§ **Problem requirements**: Copy out nothing but the lines from the one holding "The image size is (797, 598)." through the end of the entries below, exactly as written and without the pictures.

(Recorded data)
* * *

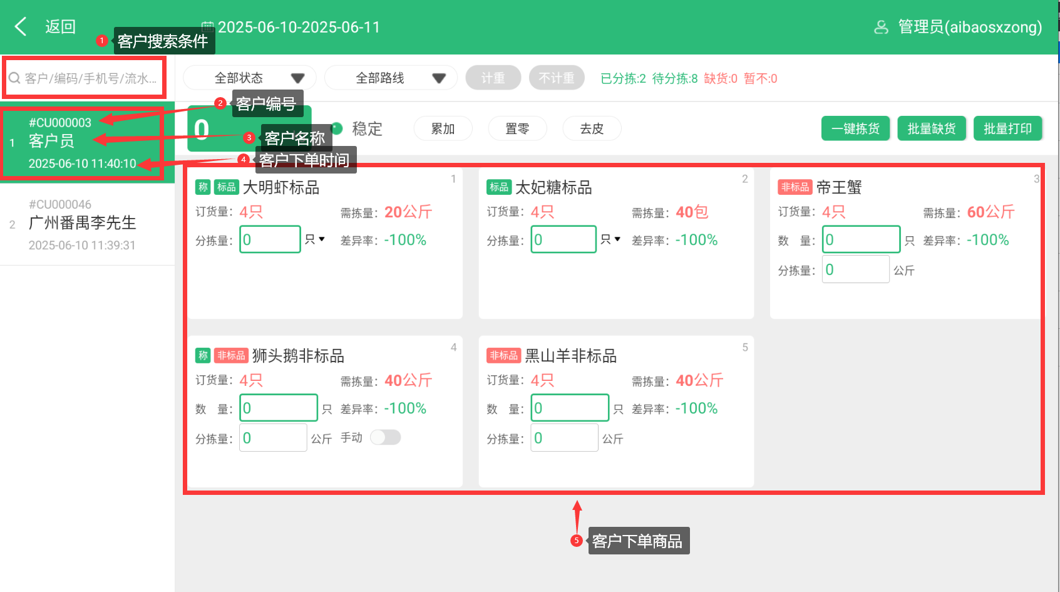
Task: Select customer 客户员 #CU000003
Action: [81, 142]
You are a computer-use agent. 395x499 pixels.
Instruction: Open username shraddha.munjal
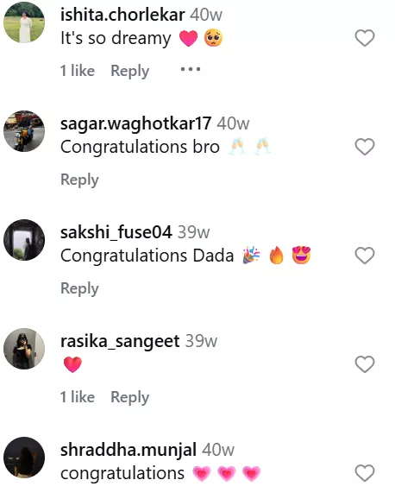[129, 450]
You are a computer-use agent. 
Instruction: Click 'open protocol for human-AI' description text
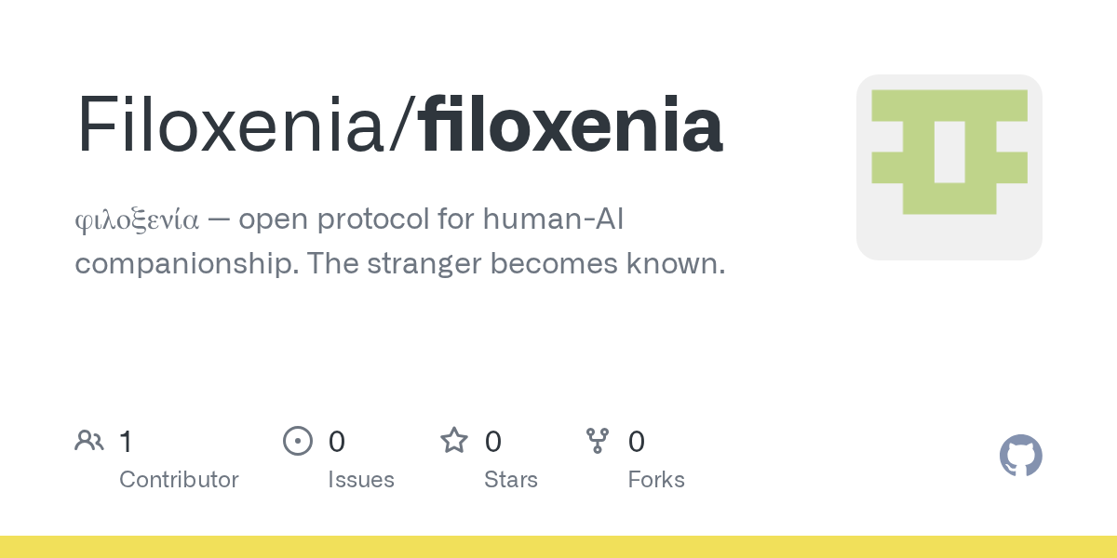[431, 220]
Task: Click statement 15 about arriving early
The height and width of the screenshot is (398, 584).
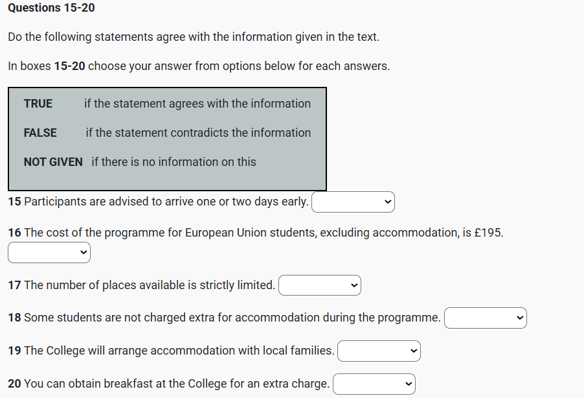Action: (159, 202)
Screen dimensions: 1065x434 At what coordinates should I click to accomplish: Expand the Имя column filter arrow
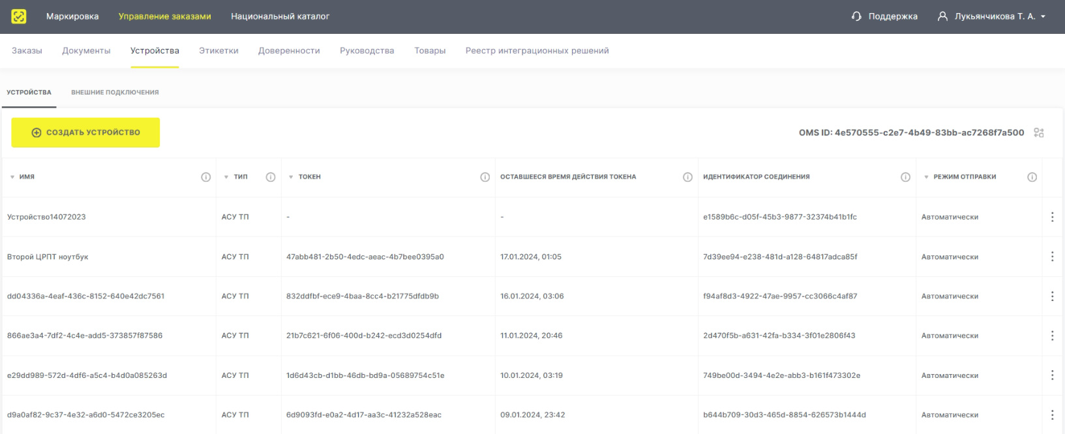point(12,177)
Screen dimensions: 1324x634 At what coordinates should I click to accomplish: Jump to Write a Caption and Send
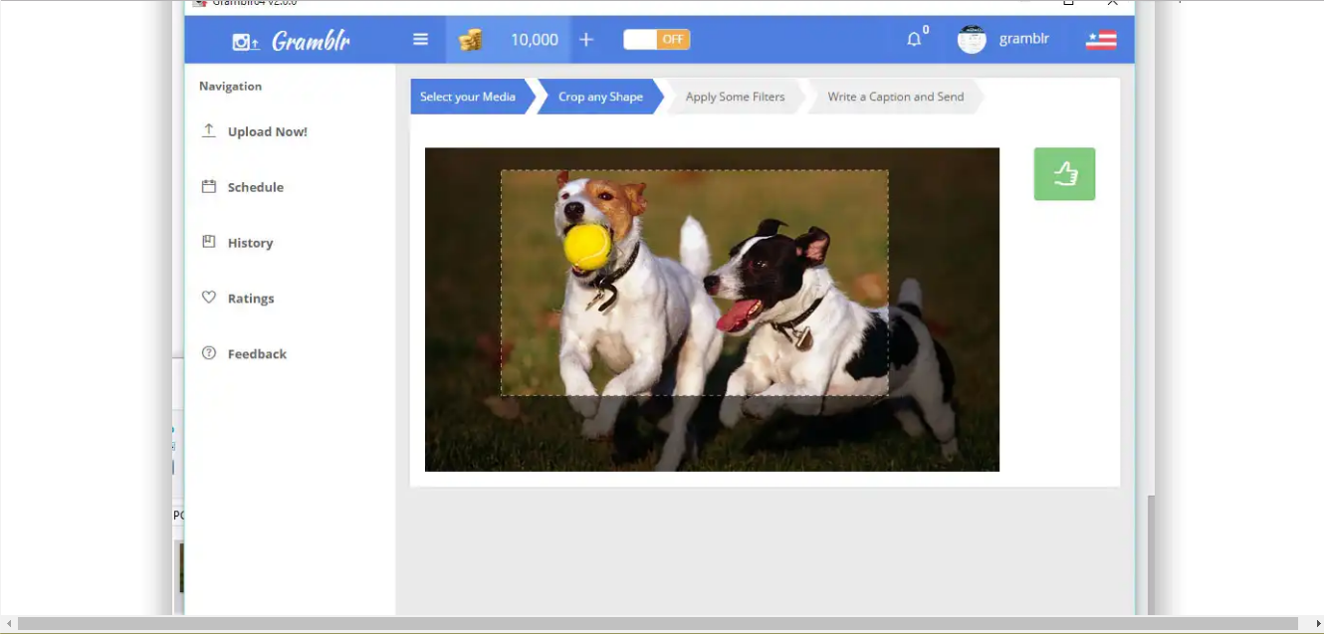point(895,97)
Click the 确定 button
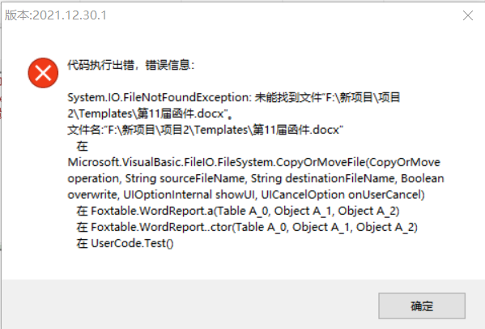The image size is (485, 329). (x=422, y=306)
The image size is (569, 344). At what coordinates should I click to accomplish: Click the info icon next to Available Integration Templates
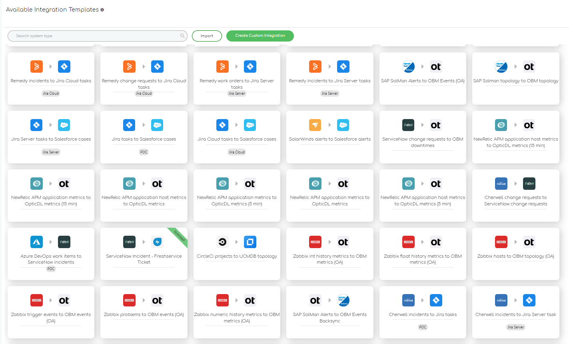(x=102, y=9)
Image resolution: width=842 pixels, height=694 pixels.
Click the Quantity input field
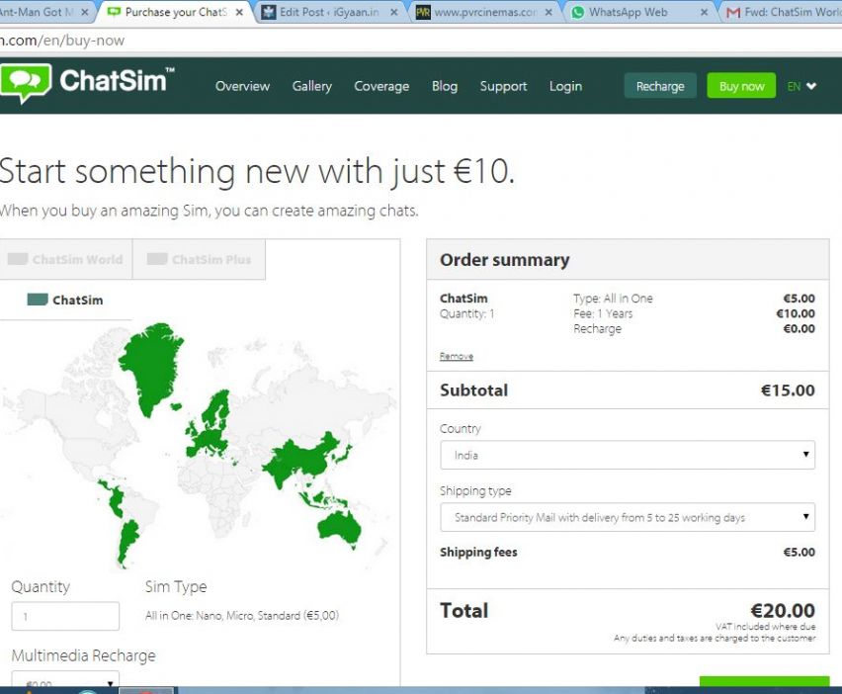coord(65,616)
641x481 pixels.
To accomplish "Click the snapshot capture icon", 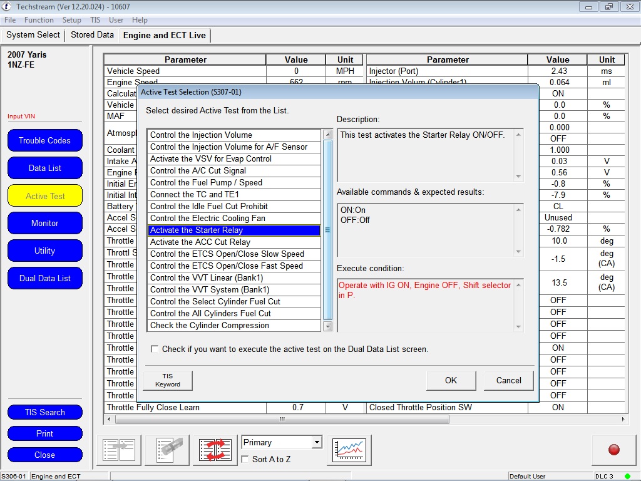I will (x=167, y=448).
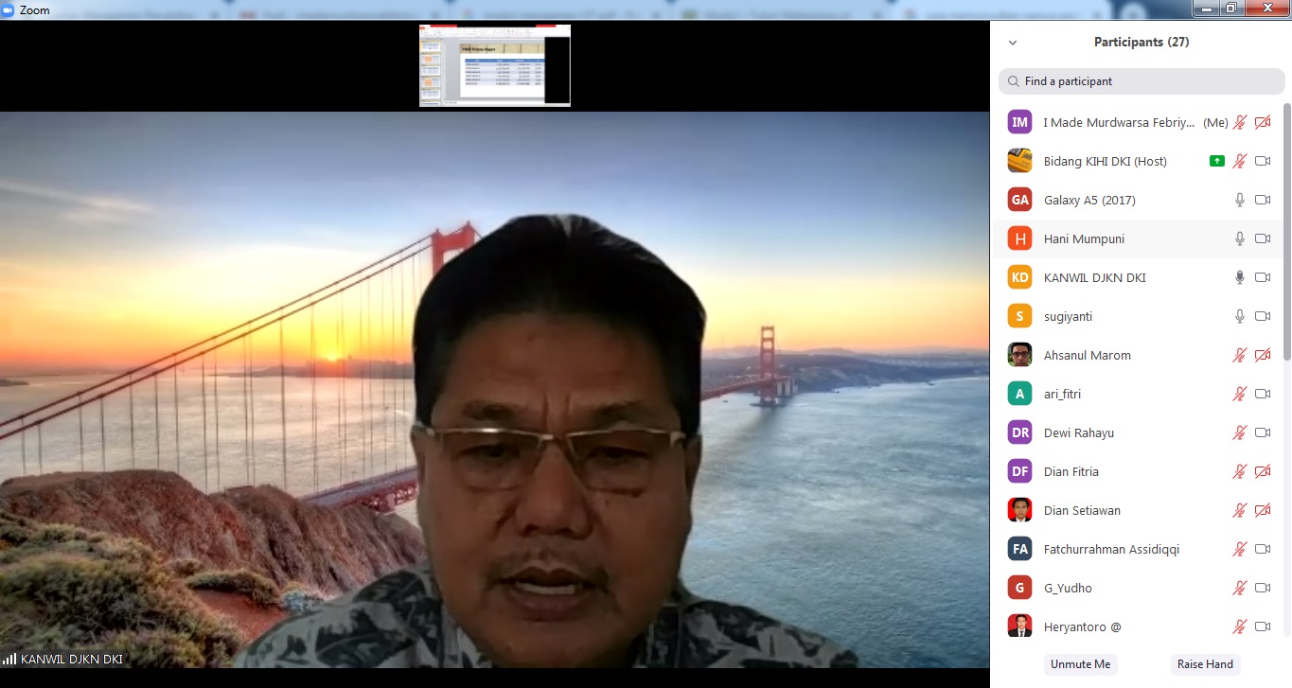Collapse the Participants panel using the chevron
This screenshot has height=688, width=1292.
[x=1013, y=43]
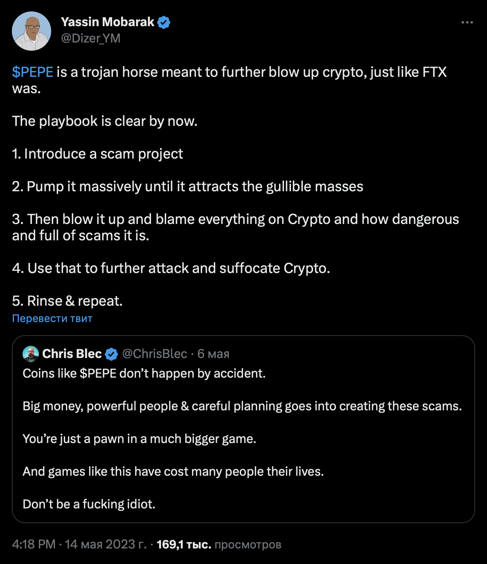The image size is (487, 564).
Task: Open the @ChrisBlec handle in quoted tweet
Action: point(155,354)
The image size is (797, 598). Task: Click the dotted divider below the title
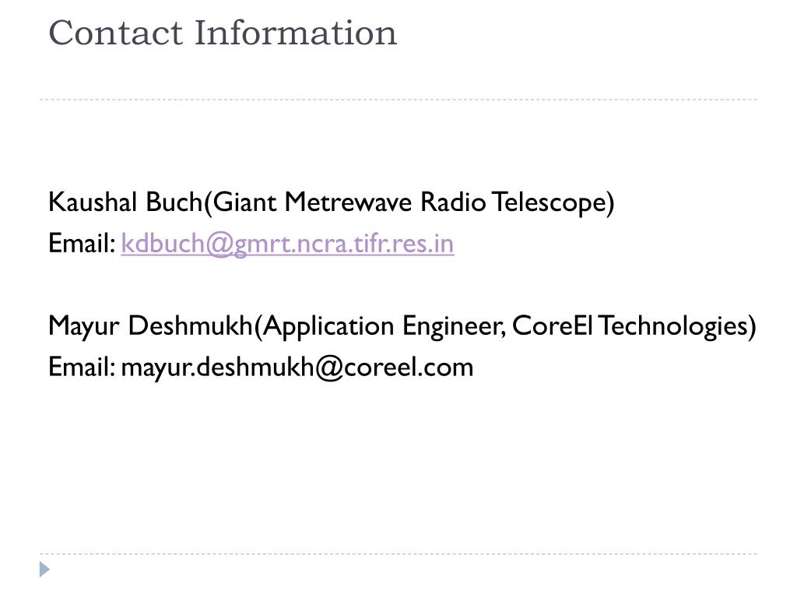399,100
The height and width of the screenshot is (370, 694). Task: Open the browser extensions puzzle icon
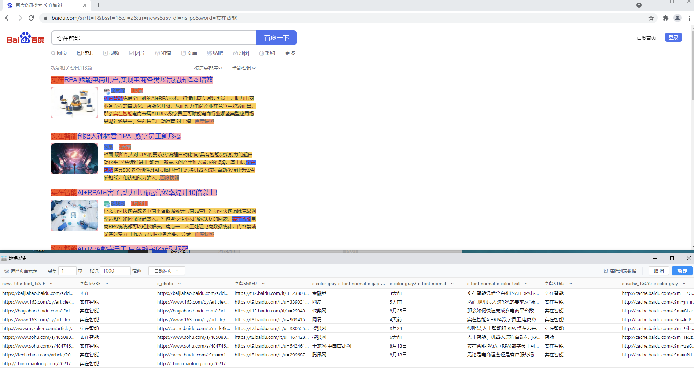(x=666, y=18)
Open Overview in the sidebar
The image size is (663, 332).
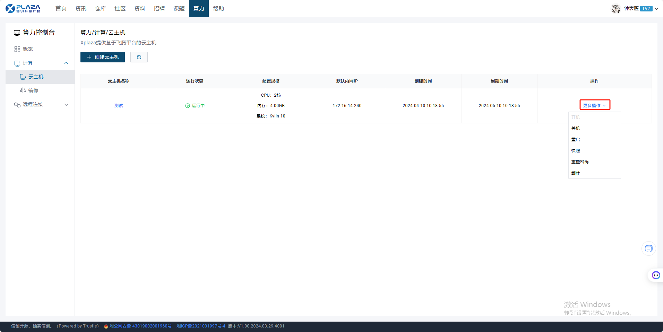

* * *

§ **Result below**:
The image size is (797, 598). Task: Click the dotted divider below the title
399,100
The height and width of the screenshot is (370, 694). Task: Open the browser extensions puzzle icon
(x=666, y=18)
Open Overview in the sidebar
The image size is (663, 332).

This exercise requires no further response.